Restano critiche ma stabili le condizioni dell’appuntato Alberto Mangia, il carabiniere neretino di 37 anni rimasto gravemente ferito nell’esplosione del casolare di Castel d’Azzano, nel Veronese, durante l’operazione di sgombero in cui hanno perso la vita tre suoi colleghi. Ventisette, invece, i feriti, tra militari dell’Arma, poliziotti e vigili del fuoco. Tra questi c’è Mangia, in servizio al reparto Aliquota di Primo Intervento di Padova. Il carabiniere salentino è ricoverato all’ospedale di Borgo Trento e mantenuto in coma farmacologico. I medici parlano di una situazione molto seria, ma non di pericolo di vita.
Accanto a lui, dal primo momento, il padre Sergio e la madre Anna, partiti da Nardò per raggiungerlo. La famiglia, scossa e riservata, si è chiusa nel silenzio, sostenuta dall’affetto di un’intera comunità che prega perché Alberto possa presto tornare a casa, tra i suoi cari e nella sua terra.

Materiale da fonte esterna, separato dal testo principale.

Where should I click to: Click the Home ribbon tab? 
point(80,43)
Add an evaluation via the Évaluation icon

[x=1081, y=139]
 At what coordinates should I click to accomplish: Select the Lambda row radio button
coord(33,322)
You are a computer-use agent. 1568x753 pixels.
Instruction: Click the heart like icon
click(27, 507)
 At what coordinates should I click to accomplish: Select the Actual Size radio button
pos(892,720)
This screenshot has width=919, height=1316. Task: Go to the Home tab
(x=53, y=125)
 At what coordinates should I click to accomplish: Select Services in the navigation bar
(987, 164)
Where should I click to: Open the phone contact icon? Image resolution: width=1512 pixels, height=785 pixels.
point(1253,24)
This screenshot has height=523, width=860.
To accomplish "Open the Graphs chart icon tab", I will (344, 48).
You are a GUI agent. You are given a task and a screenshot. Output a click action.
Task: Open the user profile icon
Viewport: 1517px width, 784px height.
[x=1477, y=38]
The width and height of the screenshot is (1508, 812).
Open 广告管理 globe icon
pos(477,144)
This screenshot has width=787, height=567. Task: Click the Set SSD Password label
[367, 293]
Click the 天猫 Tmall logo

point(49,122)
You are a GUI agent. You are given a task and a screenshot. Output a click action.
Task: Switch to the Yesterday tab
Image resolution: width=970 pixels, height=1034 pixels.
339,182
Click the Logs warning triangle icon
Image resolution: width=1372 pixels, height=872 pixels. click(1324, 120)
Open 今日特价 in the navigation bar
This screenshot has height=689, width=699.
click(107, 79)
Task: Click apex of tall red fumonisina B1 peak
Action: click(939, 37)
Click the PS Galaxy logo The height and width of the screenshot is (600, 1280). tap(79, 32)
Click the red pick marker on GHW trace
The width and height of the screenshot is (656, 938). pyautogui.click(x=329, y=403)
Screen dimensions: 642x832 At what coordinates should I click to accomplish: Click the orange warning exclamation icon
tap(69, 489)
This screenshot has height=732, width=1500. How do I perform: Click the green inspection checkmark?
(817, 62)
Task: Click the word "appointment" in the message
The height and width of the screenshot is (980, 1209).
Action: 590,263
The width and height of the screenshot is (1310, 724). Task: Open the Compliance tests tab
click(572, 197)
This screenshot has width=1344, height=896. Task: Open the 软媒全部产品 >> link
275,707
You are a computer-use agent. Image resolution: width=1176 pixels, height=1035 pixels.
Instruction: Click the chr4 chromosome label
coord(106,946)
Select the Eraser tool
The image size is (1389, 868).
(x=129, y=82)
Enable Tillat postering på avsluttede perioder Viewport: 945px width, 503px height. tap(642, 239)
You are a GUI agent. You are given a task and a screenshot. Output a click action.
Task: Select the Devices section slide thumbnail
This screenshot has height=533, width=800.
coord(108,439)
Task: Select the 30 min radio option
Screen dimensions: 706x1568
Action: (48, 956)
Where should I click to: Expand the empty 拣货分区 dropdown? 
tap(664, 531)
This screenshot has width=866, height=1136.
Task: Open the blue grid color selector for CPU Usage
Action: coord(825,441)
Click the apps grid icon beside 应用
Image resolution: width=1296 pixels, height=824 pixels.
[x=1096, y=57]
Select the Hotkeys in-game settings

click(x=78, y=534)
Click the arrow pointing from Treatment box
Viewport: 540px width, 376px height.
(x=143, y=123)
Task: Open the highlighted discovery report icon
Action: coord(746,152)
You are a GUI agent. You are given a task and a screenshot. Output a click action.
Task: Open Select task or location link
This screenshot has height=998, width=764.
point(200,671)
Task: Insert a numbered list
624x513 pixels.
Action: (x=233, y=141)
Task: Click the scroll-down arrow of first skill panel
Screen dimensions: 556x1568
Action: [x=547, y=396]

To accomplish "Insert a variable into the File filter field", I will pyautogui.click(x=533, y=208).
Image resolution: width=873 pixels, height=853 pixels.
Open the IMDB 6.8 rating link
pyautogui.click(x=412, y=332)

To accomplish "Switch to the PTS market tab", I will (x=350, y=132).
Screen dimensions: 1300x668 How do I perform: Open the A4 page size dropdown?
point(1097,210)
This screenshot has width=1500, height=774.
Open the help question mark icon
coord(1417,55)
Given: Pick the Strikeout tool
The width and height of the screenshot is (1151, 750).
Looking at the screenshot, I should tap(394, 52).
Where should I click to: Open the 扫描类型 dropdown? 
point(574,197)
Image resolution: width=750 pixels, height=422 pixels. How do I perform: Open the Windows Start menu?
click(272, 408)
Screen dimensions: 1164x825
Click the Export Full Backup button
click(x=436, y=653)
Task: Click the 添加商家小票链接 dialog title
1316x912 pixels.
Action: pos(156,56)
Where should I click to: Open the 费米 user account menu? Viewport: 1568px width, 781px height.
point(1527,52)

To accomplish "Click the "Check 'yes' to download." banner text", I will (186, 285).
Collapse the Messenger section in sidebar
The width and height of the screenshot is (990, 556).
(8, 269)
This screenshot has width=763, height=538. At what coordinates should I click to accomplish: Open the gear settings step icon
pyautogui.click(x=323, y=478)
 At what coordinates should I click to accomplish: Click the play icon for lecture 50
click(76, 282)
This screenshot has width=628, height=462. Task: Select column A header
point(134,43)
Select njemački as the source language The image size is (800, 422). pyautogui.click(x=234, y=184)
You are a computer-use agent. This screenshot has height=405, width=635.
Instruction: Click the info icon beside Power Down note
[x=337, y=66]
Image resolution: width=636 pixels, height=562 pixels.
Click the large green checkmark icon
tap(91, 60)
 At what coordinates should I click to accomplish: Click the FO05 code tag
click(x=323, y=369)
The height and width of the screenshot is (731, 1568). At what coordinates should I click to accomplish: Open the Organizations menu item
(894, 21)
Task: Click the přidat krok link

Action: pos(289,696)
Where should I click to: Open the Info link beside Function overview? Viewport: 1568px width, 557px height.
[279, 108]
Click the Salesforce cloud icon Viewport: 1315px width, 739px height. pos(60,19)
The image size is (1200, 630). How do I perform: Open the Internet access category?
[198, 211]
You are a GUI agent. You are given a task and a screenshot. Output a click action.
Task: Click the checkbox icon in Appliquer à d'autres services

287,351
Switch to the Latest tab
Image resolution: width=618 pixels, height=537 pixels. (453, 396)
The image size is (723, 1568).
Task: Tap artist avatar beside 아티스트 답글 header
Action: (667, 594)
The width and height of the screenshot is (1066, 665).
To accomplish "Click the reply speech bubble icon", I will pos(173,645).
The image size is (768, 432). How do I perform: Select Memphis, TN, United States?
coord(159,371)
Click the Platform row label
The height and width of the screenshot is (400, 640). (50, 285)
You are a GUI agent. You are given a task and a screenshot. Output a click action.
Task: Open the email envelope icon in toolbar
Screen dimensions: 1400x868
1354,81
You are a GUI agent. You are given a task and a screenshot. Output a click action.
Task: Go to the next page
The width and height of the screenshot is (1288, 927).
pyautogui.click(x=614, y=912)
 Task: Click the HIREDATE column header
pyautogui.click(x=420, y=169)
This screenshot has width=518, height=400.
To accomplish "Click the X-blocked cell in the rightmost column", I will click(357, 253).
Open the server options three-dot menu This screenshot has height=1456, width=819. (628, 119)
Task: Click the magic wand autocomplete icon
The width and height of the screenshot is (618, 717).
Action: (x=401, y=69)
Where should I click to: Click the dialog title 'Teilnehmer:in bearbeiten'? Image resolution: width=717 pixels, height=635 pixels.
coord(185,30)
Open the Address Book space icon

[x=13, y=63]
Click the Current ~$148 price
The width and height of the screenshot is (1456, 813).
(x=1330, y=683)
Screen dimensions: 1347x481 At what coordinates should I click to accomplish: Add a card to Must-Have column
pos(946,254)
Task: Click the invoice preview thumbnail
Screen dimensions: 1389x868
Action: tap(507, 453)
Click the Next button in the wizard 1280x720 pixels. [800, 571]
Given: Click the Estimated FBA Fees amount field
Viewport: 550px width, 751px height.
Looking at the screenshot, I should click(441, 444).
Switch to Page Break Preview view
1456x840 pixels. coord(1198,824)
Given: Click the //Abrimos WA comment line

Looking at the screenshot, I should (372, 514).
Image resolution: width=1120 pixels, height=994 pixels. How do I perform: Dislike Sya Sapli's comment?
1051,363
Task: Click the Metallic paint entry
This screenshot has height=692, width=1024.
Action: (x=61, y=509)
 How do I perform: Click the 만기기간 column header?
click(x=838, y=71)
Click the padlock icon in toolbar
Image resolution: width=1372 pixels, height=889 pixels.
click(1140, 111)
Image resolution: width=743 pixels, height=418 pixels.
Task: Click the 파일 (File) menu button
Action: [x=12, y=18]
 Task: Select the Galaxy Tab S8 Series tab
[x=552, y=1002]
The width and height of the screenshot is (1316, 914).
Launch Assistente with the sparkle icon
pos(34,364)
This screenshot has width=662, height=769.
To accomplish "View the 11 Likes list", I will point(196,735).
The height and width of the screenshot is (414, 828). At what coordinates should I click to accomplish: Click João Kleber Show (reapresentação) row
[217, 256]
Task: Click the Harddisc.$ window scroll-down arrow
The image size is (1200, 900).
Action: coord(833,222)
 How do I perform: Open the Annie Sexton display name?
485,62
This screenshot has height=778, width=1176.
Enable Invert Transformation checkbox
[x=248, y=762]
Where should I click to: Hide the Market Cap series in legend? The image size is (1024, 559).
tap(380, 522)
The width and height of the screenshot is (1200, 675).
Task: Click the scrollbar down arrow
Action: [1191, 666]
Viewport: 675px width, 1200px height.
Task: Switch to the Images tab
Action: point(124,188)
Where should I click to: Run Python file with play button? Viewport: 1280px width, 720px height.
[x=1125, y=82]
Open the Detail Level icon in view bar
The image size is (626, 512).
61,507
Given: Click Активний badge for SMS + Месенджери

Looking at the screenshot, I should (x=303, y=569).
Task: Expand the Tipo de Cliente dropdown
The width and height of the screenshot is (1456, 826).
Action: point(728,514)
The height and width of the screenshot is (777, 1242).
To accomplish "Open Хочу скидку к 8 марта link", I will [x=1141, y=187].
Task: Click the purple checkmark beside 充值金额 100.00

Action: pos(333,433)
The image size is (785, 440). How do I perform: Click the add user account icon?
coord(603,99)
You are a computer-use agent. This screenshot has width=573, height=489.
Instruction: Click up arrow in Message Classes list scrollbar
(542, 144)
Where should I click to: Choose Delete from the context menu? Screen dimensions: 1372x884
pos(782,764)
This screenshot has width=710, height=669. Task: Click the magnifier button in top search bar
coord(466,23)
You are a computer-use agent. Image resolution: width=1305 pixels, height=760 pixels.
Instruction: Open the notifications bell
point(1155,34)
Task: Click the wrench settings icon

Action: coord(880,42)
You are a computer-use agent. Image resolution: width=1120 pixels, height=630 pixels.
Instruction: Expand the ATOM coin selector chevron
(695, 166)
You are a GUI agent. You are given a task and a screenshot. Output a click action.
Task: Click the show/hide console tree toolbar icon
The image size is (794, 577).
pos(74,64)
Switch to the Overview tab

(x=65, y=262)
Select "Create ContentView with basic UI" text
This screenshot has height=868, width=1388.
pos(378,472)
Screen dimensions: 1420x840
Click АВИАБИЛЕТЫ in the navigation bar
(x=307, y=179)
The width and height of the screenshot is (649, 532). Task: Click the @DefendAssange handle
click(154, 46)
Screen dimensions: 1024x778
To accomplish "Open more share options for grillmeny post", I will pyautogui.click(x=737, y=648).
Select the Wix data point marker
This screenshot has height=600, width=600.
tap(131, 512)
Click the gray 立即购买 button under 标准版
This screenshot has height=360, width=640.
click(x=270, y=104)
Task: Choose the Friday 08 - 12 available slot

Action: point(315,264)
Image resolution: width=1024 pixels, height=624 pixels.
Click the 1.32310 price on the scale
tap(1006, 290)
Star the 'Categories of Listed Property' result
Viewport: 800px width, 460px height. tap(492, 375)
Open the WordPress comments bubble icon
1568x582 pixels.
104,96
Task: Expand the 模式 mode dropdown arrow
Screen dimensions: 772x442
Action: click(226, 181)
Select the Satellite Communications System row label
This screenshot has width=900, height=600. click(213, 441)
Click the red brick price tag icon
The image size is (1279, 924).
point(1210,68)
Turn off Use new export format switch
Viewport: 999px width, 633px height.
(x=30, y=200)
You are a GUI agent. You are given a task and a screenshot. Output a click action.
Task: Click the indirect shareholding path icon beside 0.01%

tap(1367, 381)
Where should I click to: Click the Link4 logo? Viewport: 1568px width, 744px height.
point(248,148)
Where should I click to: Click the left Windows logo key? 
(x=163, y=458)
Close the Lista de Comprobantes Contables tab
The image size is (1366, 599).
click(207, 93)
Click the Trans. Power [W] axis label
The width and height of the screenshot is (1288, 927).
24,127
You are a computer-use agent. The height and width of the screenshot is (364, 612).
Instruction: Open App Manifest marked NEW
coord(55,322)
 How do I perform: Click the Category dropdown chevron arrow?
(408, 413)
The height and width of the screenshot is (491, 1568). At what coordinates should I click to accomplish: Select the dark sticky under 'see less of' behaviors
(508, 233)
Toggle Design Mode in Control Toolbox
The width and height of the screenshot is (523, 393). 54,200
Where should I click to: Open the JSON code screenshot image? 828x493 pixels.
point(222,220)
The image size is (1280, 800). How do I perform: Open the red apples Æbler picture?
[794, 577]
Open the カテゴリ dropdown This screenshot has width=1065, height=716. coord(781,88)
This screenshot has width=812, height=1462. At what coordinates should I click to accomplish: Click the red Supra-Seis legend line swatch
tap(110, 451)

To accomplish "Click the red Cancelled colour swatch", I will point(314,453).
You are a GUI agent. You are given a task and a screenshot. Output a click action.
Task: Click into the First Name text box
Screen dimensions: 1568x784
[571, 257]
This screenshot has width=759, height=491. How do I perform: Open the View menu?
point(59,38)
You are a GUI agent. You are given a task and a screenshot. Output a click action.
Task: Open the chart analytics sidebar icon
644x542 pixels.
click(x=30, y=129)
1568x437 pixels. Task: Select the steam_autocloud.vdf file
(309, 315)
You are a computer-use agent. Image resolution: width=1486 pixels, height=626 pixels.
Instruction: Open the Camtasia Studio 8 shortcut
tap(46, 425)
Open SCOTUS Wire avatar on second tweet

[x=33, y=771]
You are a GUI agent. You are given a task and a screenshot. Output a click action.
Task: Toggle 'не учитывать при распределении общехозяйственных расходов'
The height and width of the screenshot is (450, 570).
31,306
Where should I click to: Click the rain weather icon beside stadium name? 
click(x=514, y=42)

La sua è la storia di un ragazzo partito dal Salento a soli diciannove anni per arruolarsi nell’Arma, spinto da un profondo senso del dovere e dal desiderio di servire il Paese, senza mai dimenticare le proprie radici.
Venerdì pomeriggio, nella Basilica di Santa Giustina a Padova, si celebreranno i funerali di Stato dei tre carabinieri caduti Marco Piffari, Davide Bernardello e Valerio Daprà, alla presenza del presidente della Repubblica Sergio Mattarella, della premier Giorgia Meloni e delle più alte cariche dello Stato.
A Nardò, presso il monumento ai caduti di Nassiriya, i carabinieri della compagnia di Gallipoli, insieme ai colleghi dell’Associazione Nazionale Carabinieri, hanno deposto un mazzo di fiori e osservato un minuto di silenzio in segno di vicinanza al collega ferito. Un gesto semplice, ma carico di commozione, condiviso da cittadini e rappresentanti delle istituzioni locali.
A Lecce, invece, nella sede del comando provinciale dei carabinieri, la polizia di stato ha reso omaggio ai militari caduti con le sirene accese e un minuto di silenzio.